+++ EXERCISE TEXT +++
By Elvis Walden:
Convention panels are the meat of conventions like PAX West, they bring people together and highlight important issues within the community. This PAX West I had the opportunity to attend the panel for the brand new Xbox Adaptive Controller, a gaming controller made to meet the needs of limited mobility gamers in order to make gaming more inclusive and accessible.
The panelists for this event were Craigums (Program Director, AbleGamers Charity), Dave ‘Robo ‘Crouse (Director of Veteran Services, Stack Up), Cherryrae (Accessibility Advocate, Independent Streamer), the_3 (PhD Candidate, University of Washington), and Bryce J. (Inclusive Lead, Microsoft), moderated by Major Nelson (Major Nelson, Xbox). These panelists all had a hand in regards to the design and build of this controller. Each panelist has their own unique disabilities, capabilities, and insights that led to the final product. Every inch of this controller was designed in mind of someone with accessibility issues. When I say everything, that’s also including the packaging.
+++
◆ WORK TO COMPLETE:
A. In the PAX West panel report, who moderated the Xbox Adaptive Controller panel?
B. Write out the passage of the PAX West panel report starting with "The panelists for" and going on through "including the packaging.".
C. Continue the PAX West panel report from the point where it stops.
+++ RAW DATA +++
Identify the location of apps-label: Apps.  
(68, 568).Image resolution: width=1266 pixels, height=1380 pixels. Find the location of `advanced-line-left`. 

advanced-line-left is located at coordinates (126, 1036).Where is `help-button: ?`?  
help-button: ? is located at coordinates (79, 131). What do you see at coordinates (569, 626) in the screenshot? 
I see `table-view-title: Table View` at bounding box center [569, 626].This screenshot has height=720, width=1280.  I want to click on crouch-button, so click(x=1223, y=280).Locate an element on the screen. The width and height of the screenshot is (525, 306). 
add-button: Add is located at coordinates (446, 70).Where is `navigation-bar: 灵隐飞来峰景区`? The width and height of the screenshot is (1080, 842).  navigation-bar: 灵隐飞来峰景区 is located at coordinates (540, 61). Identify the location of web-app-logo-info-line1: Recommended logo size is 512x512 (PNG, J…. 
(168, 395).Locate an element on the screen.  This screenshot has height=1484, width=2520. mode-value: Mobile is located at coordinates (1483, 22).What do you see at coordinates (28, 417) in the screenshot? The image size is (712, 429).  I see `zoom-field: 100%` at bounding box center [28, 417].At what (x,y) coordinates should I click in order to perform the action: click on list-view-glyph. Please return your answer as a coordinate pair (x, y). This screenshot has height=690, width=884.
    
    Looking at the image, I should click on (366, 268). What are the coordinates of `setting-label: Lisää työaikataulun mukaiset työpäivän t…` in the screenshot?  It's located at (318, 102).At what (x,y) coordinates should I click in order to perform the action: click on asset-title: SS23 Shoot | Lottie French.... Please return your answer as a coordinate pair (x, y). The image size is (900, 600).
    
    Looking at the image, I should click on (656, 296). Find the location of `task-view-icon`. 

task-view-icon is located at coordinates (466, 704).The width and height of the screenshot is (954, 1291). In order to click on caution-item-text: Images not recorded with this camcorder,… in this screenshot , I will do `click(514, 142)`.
+++
◆ PER-TASK OUTPUTS:
A. Major Nelson of Xbox.

B.
The panelists for this event were Craigums (Program Director, AbleGamers Charity), Dave ‘Robo ‘Crouse (Director of Veteran Services, Stack Up), Cherryrae (Accessibility Advocate, Independent Streamer), the_3 (PhD Candidate, University of Washington), and Bryce J. (Inclusive Lead, Microsoft), moderated by Major Nelson (Major Nelson, Xbox). These panelists all had a hand in regards to the design and build of this controller. Each panelist has their own unique disabilities, capabilities, and insights that led to the final product. Every inch of this controller was designed in mind of someone with accessibility issues. When I say everything, that’s also including the packaging.

C.
Bryce is the main designer and lead build for the controller. Throughout the entire panel, he did what he could to not tear up. His eyes were misty from the pride he felt, listening to the feedback he was receiving not only from the other panelist but the crowd itself.
The controller itself has 18 ports, mostly 3.5mm jacks. Every jack is easily labeled on top and from the back so you can’t miss it. They also designed the jacks so that it’s easy for someone with an accessibility issue to plug it in themselves. They’re designed to be guided in and easily snap in place. Every last inch of detail in this design was worked and reworked time and time again in order to make sure that it is the most easily accessible tool for anybody to use. The ability to connect joysticks, buttons, mounts, and more allow the controller to be customized to each user’s unique needs.
The panelist went down the line one by one describing how they helped with the design, the build, the testing, and the tooling of it. While the hardware is impressive, the software is as well, although it had initially been overlooked. The controller itself can be mapped in any game so that the game developers don’t have to actually build out a special button mapping for this controller, allowing it to be usable across games. Because of this, the Xbox One and Windows 10 will not read this as any different than a standard Xbox controller. CherryRae also mentioned that during her testing phase she was able to get a look at the software in the Xbox itself to allow standard Xbox controllers and the Xbox Adaptive Controllers to work simultaneously together, co-piloting.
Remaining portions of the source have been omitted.